WHAT THE TASK ASKS
Give the entries back exactly, dropping each image.

AVAILABLE DATA

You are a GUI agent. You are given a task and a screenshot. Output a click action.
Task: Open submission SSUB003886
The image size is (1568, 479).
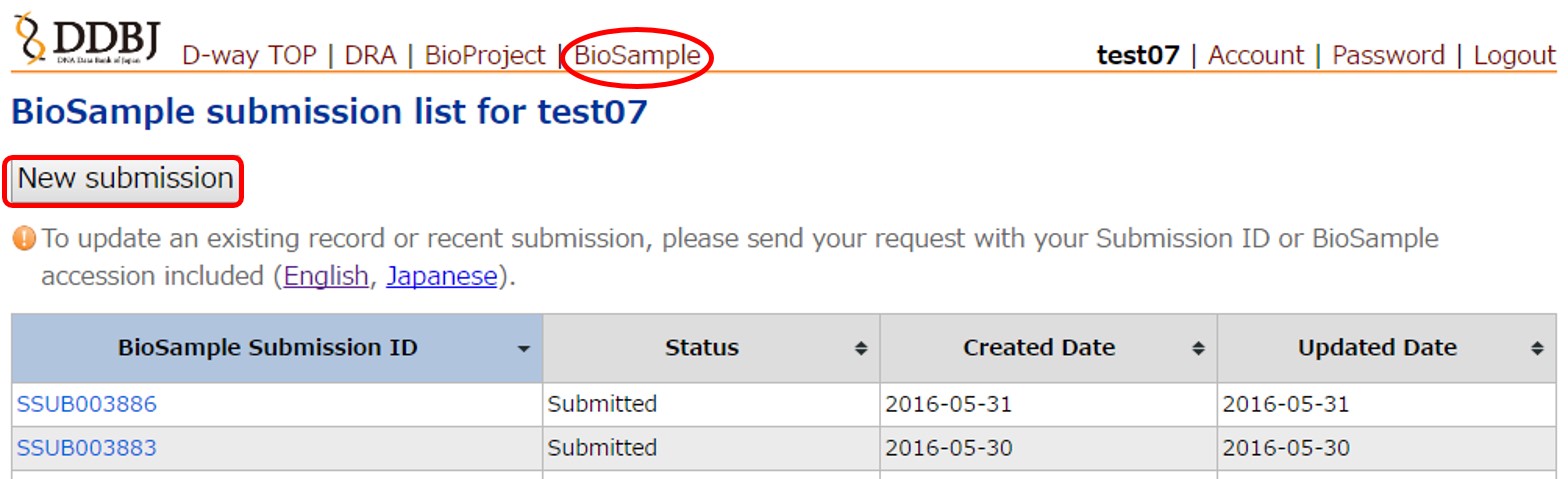87,405
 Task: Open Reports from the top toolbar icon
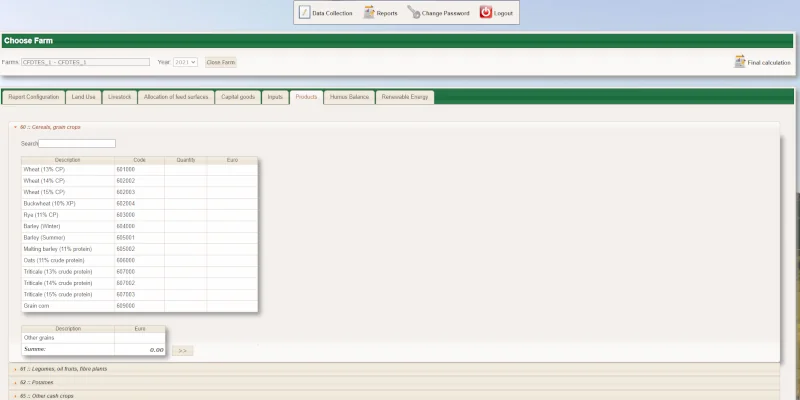coord(369,13)
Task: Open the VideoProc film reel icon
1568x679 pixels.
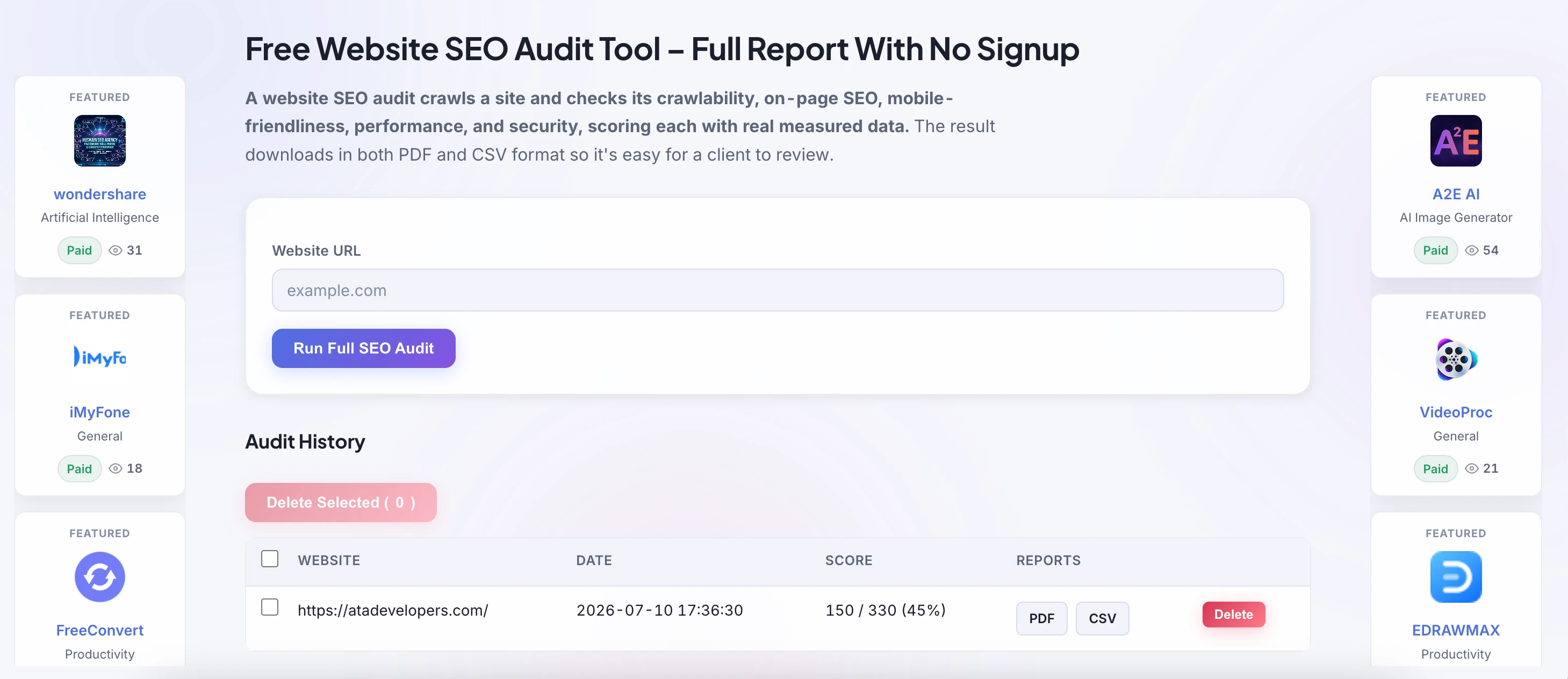Action: 1455,358
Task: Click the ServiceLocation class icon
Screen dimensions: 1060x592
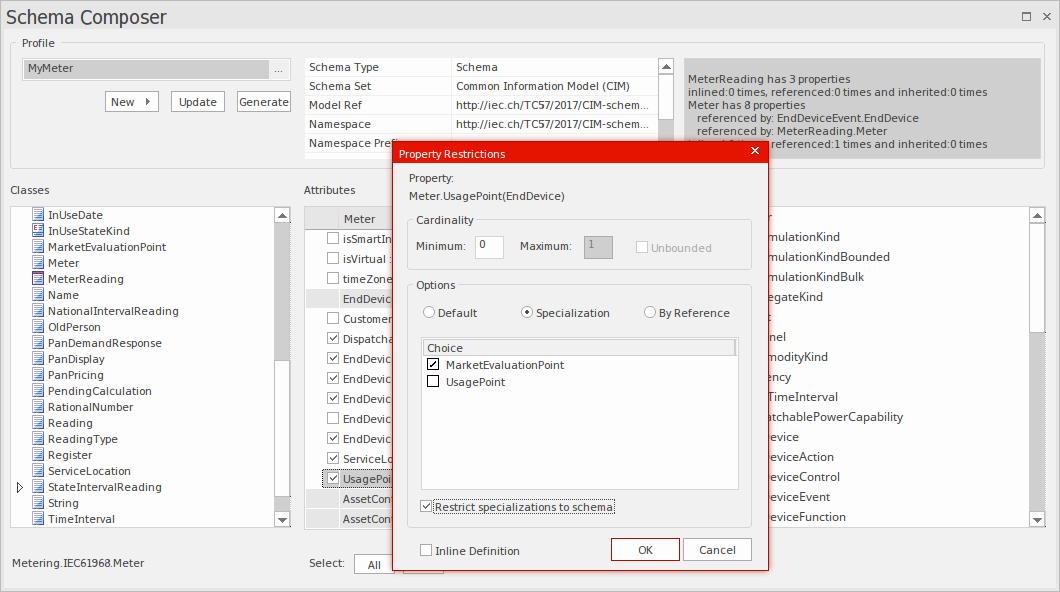Action: click(36, 470)
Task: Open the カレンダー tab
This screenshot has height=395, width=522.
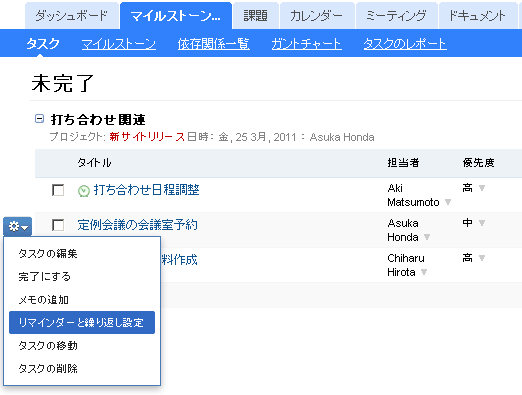Action: (317, 16)
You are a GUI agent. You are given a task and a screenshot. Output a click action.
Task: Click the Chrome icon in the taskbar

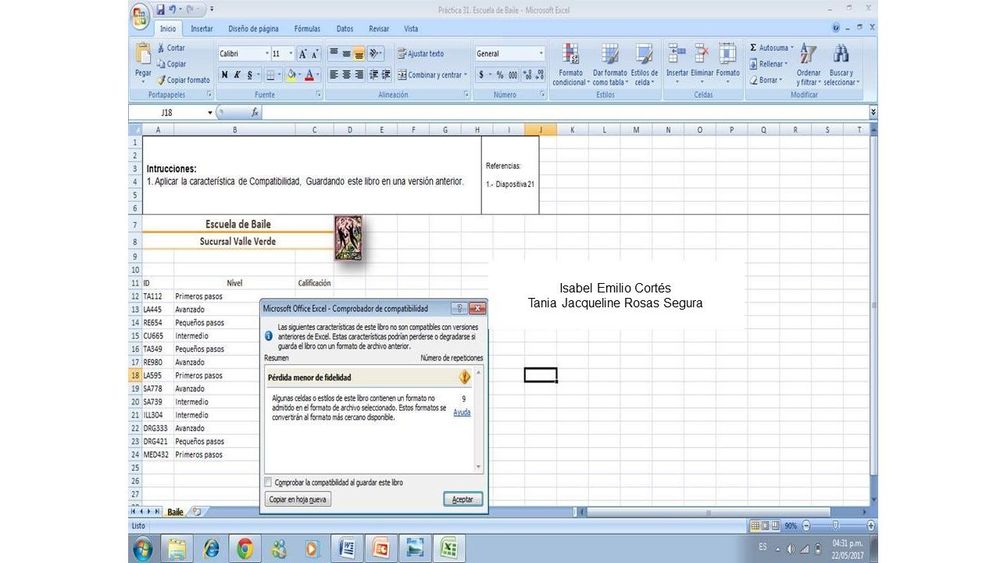tap(244, 547)
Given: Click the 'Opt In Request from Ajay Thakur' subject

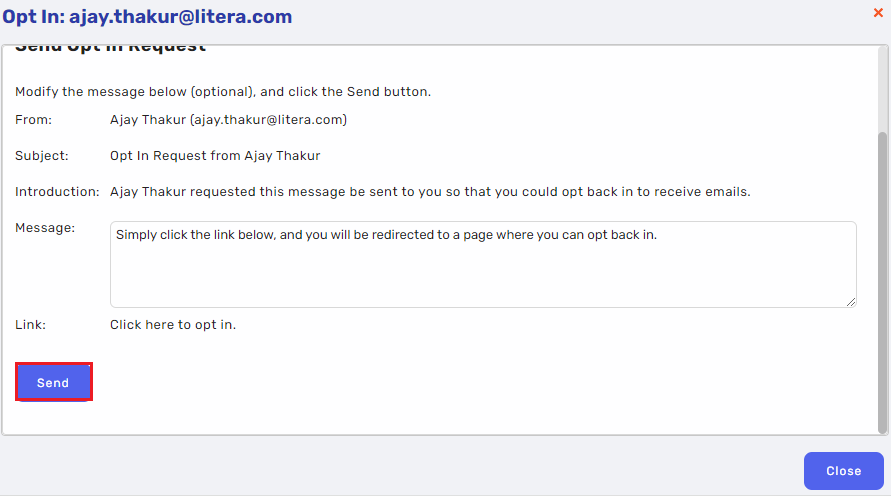Looking at the screenshot, I should tap(215, 156).
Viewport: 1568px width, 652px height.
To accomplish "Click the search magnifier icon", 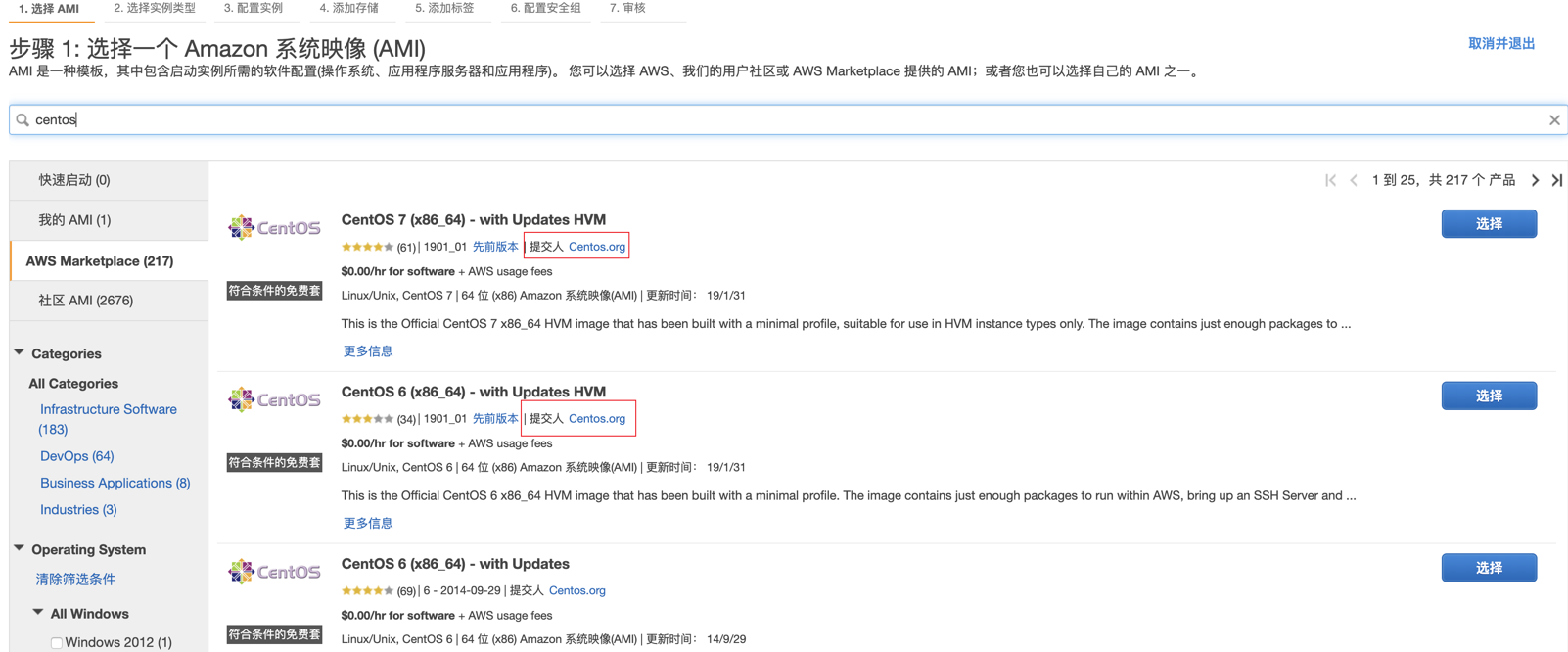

EXERCISE OUTPUT
You are a GUI agent. You are given a task and a screenshot. Output a click action.
Task: Open submission SSUB003886
The image size is (1568, 479).
87,405
 Task: Open Reports from the top toolbar icon
coord(369,13)
Task: Open the VideoProc film reel icon
1568x679 pixels.
Action: 1455,358
Task: Click the ServiceLocation class icon
Screen dimensions: 1060x592
Action: click(36, 470)
Task: Open the カレンダー tab
This screenshot has height=395, width=522.
Action: (317, 16)
You are a GUI agent. You are given a task and a screenshot. Output a click action.
Task: Click the Chrome icon in the taskbar

tap(244, 547)
Given: Click the 'Opt In Request from Ajay Thakur' subject

Looking at the screenshot, I should tap(215, 156).
Viewport: 1568px width, 652px height.
To accomplish "Click the search magnifier icon", 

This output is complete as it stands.